§ 58‑57‑115.  Family leave credit insurance standards; policy provisions.

(a) Definitions. – As used in this section:

(1) "Foster child" means a minor (i) over whom a guardian has been appointed by the clerk of superior court of any county in North Carolina; or (ii) the primary or sole custody of whom has been assigned by order of a court of competent jurisdiction.

(2) "Immediate family member" means a spouse, child (natural, adopted, or foster), or parent of the insured person.

(3) "Placement in the foster home" means physically residing with the insured person appointed as the guardian or custodian of a foster child or children as long as the insured person has assumed the legal obligation for total or partial support of the foster child or children with the intent that the foster child or children reside with the insured person on more than a temporary or short‑term basis.

(b) Coverage. – Insurers may provide coverage for loss of income because of a voluntary, employer‑approved leave of absence granted upon the occurrence of any of the qualifying events in subsection (d) of this section. The insured person shall not be required to meet any federal requirements in order to qualify for benefits provided by this coverage. Benefits shall be paid to the creditor to reduce the insured person's indebtedness.

(c) Eligibility. – Coverage may be provided or offered to any debtor who has not yet reached his or her 71st birthday and has been working for wages for at least 30 hours per week for the past five consecutive weeks.

(d) Qualifying Events. – Benefits shall be paid only for the following qualifying events:

(1) An accident involving sickness of, or incapacitation of, an immediate family member that requires the insured person to attend to the family member's needs.

(2) Birth of a child or children of the insured person.

(3) Adoption of a child or children of the insured person.

(4) Placement in the foster home of a foster child or children.

(5) The insured person's principal residence is in a federally declared disaster area.

(6) The insured person is called to active military duty.

(7) The insured person is called to petit or grand jury duty.

(e) Exclusions. – Coverage shall not contain any exclusions except:

(1) Retirement of the insured person from employment.

(2) Voluntary resignation of the insured person from employment.

(3) Seasonal unemployment of the insured person.

(4) Involuntary unemployment of the insured person.

(5) Disability of the insured person.

(6) Employment termination because of willful or criminal misconduct of the insured person.

(f) Notice. – The insurer shall send a notice to the insured person at the insured person's home address to inform the insured person that benefits have been paid, including the dates and the amount of payment.

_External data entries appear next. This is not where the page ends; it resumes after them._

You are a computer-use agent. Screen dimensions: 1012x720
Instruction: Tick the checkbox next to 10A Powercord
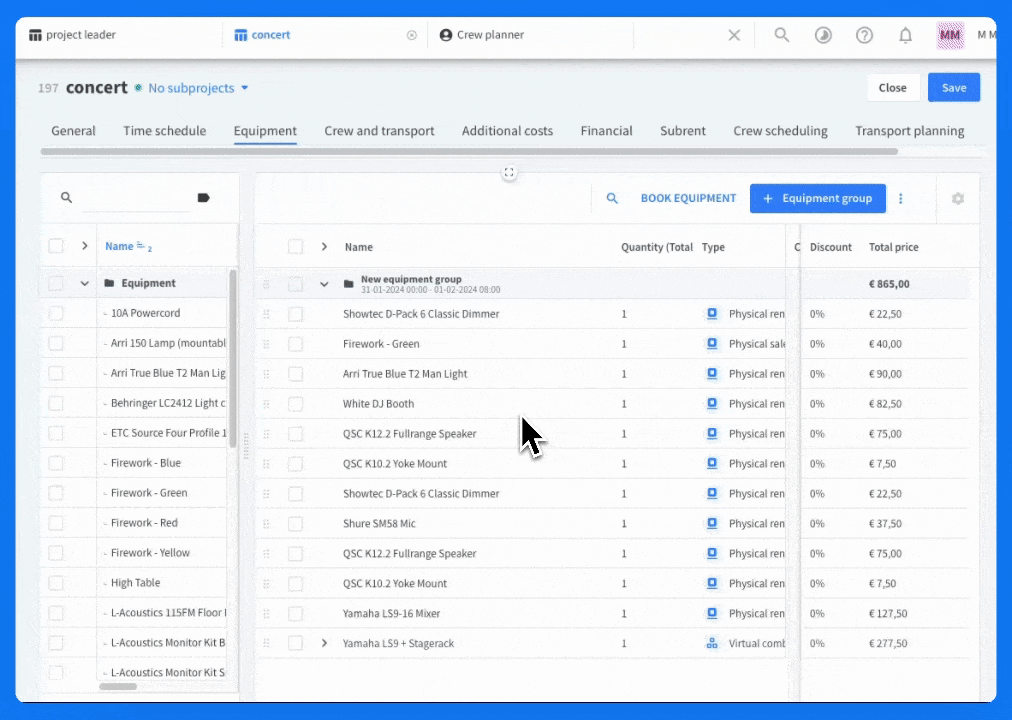coord(56,313)
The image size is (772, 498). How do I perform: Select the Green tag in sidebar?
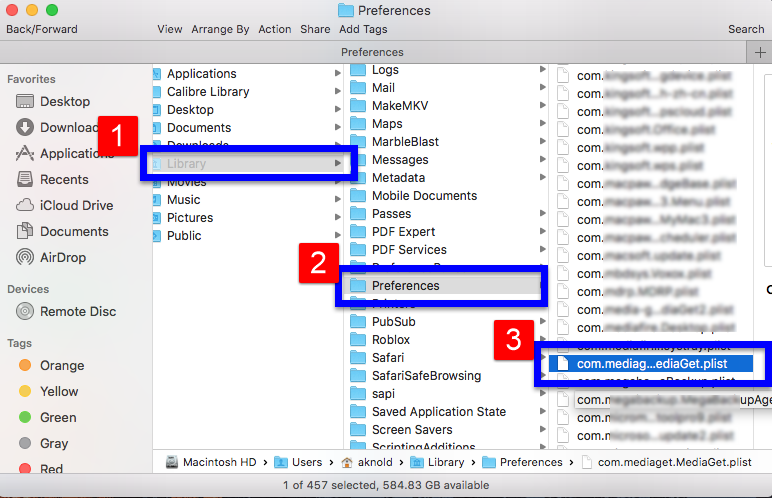24,417
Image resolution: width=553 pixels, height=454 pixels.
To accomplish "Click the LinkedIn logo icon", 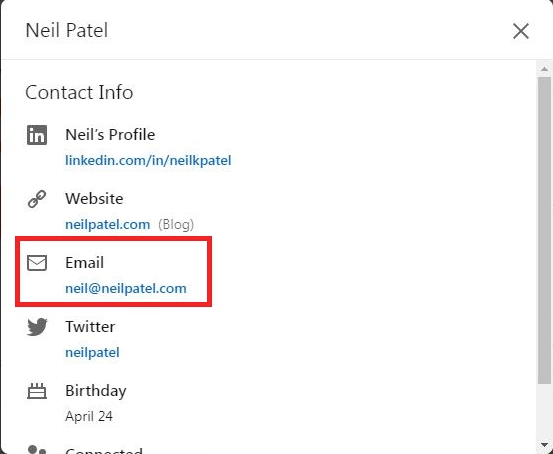I will (37, 135).
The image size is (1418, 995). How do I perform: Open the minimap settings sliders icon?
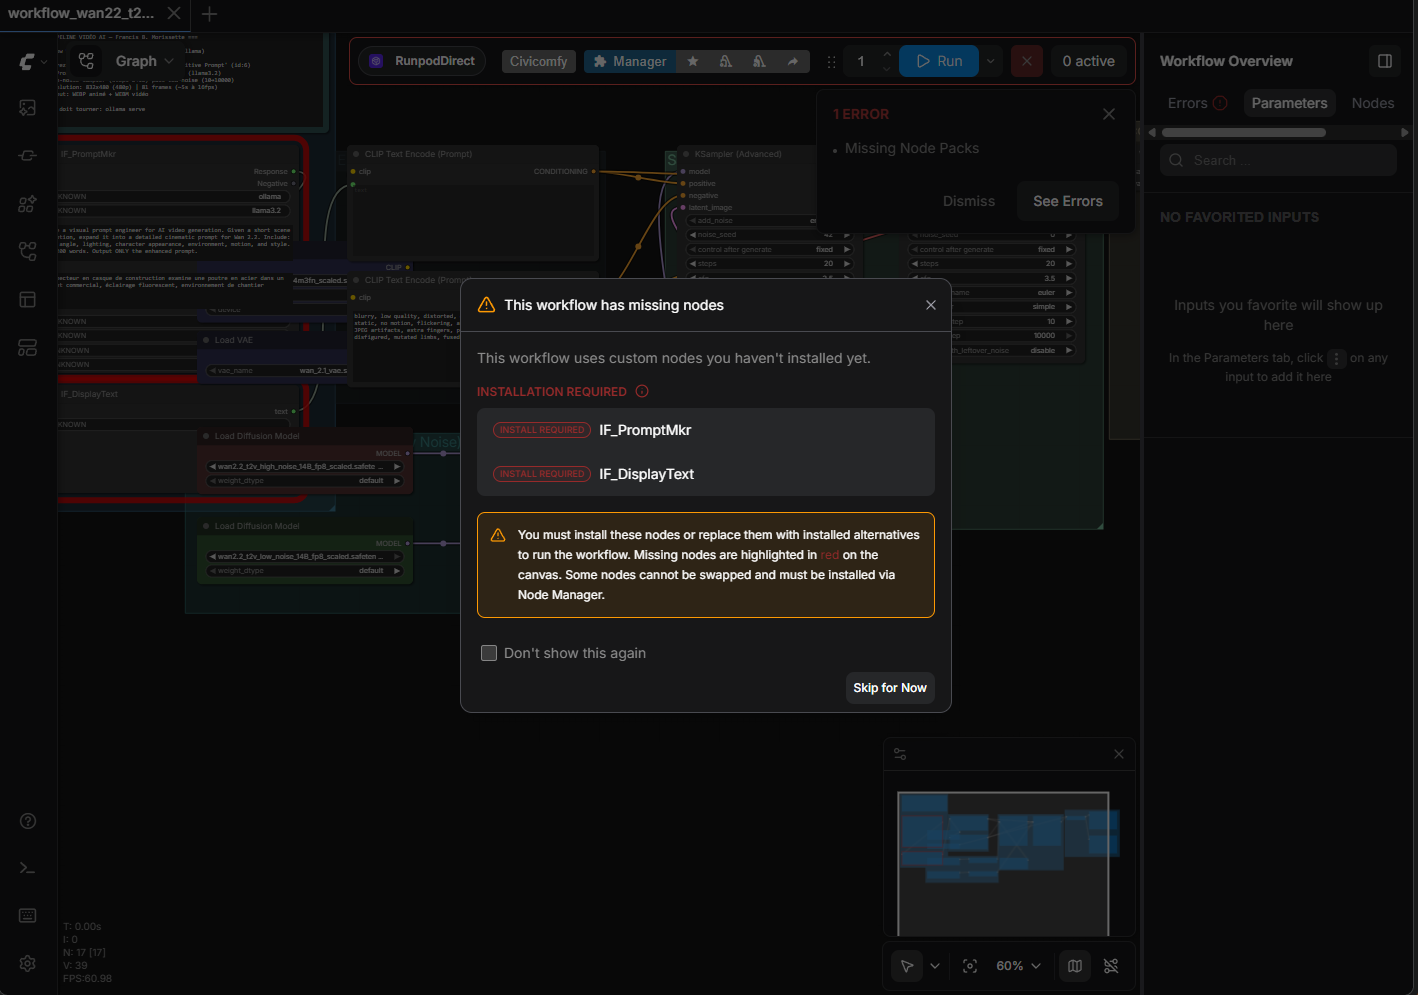[x=900, y=754]
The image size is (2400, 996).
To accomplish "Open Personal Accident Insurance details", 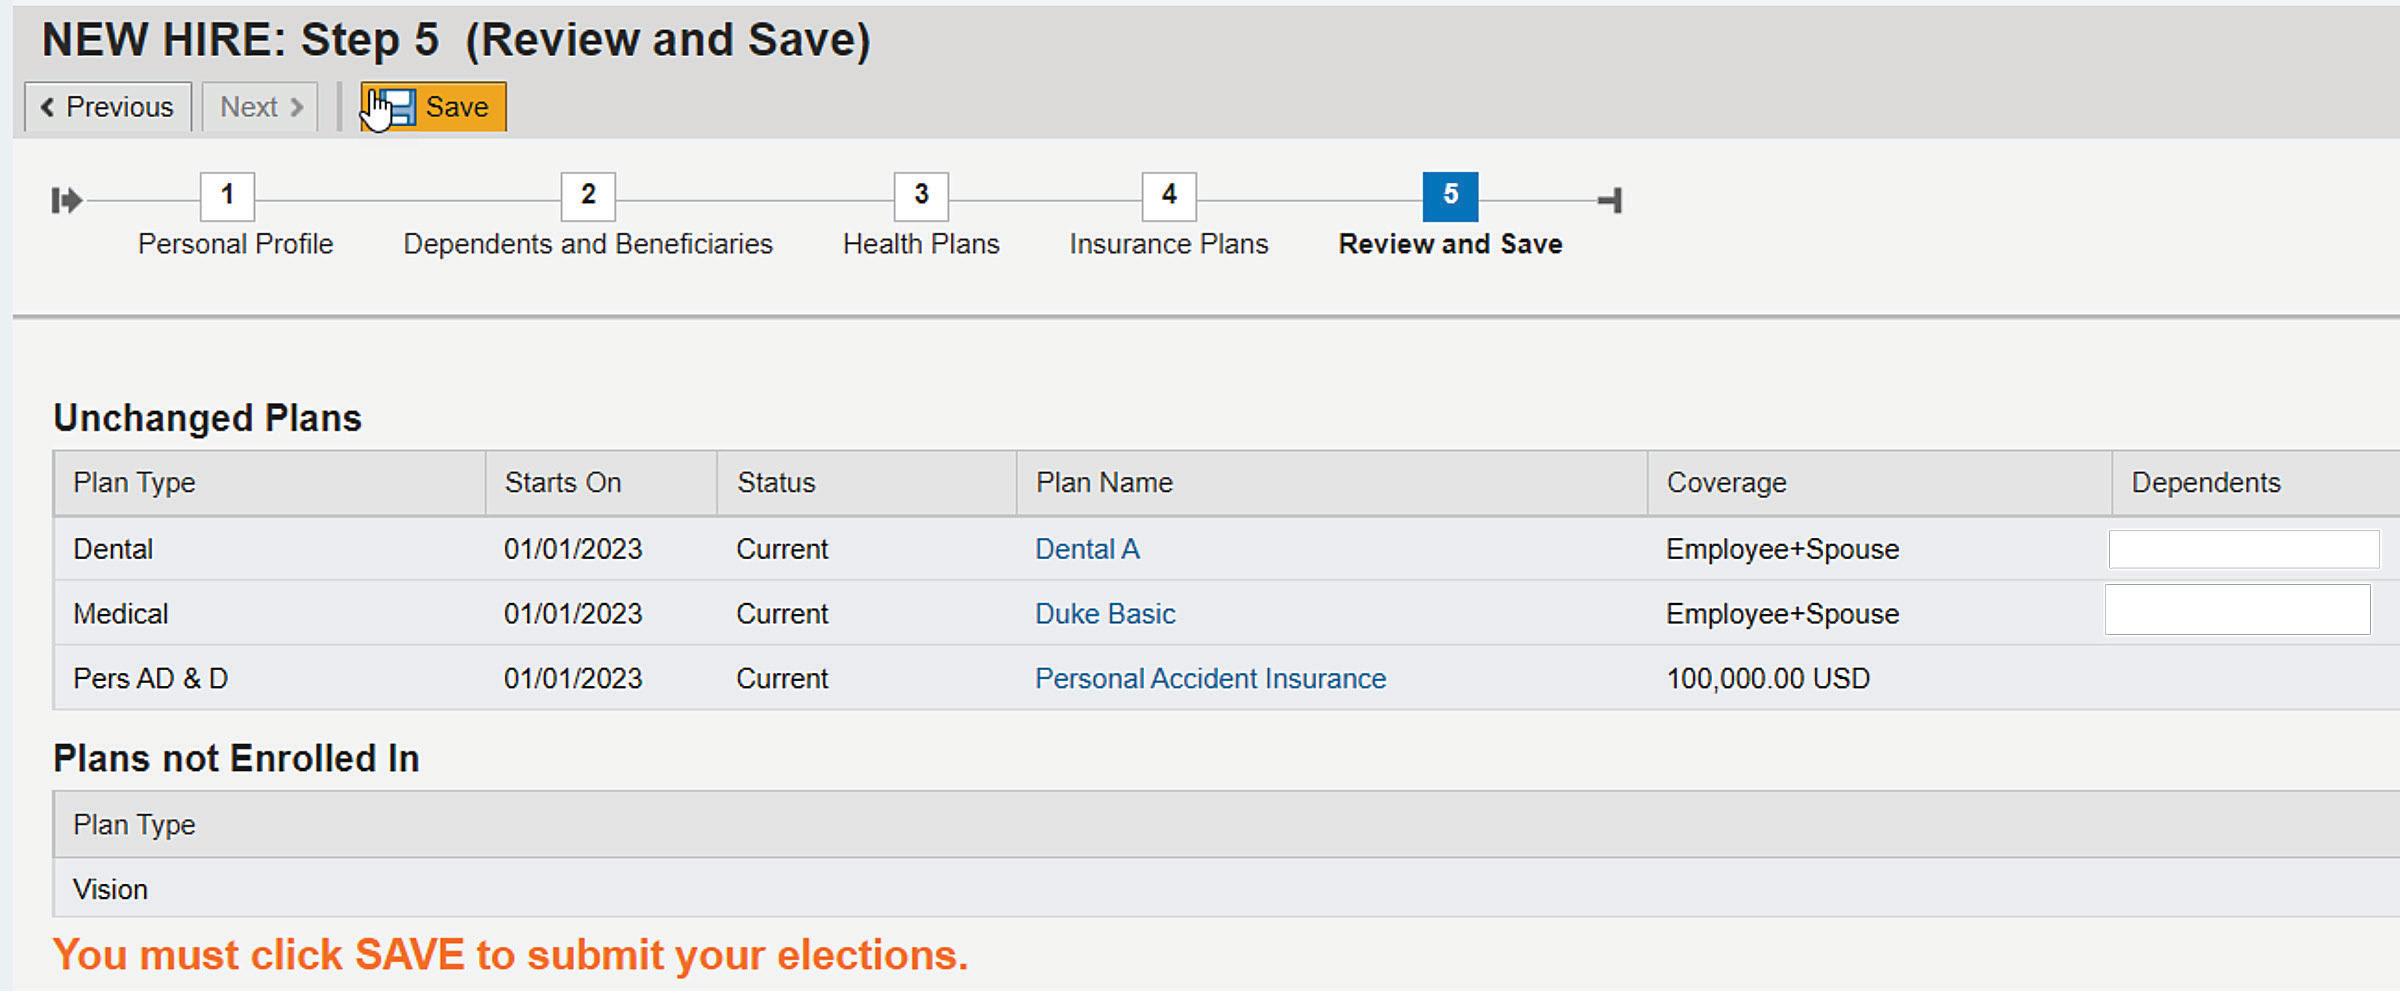I will pos(1211,678).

The notice shall be sent to the insured person within 60 days after the last day of the benefit period.

(g) Minimum Amounts. – The minimum monthly benefit amount shall be level for the entire benefit period. The minimum monthly benefit amount shall equal or exceed the minimum monthly payment required by the creditor, plus the premium charge for the coverage attributable to the benefit period.

(h) Miscellaneous Provisions. – Any waiting period for benefits shall not exceed 30 days. The insured shall provide satisfactory evidence of employer approval of qualified leave. Lump‑sum benefits may be paid. Refunds of unearned single premiums shall be equal to the pro rata unearned gross premium.

(i) Rates. – Premium rates shall be actuarially demonstrated to generate a sixty percent (60%) incurred loss ratio. Joint coverage rates shall be one and two‑thirds (1  2/3) times the approved single rate. Rates shall be filed for approval before they can be used.

(j) Reports. – By March 31 of each year every insurer writing family leave coverage shall file a statistical report of the past calendar year's actuarial experience for that coverage. The report shall demonstrate the actual experience loss ratio for the calendar year and shall include the: number of insureds, total earned premium, total number of incurred claims, total incurred claims, total number of incurred claims for each qualifying event, average monthly benefit per claim for each qualifying event, and premium refunds. (1999‑351, s. 5.1.)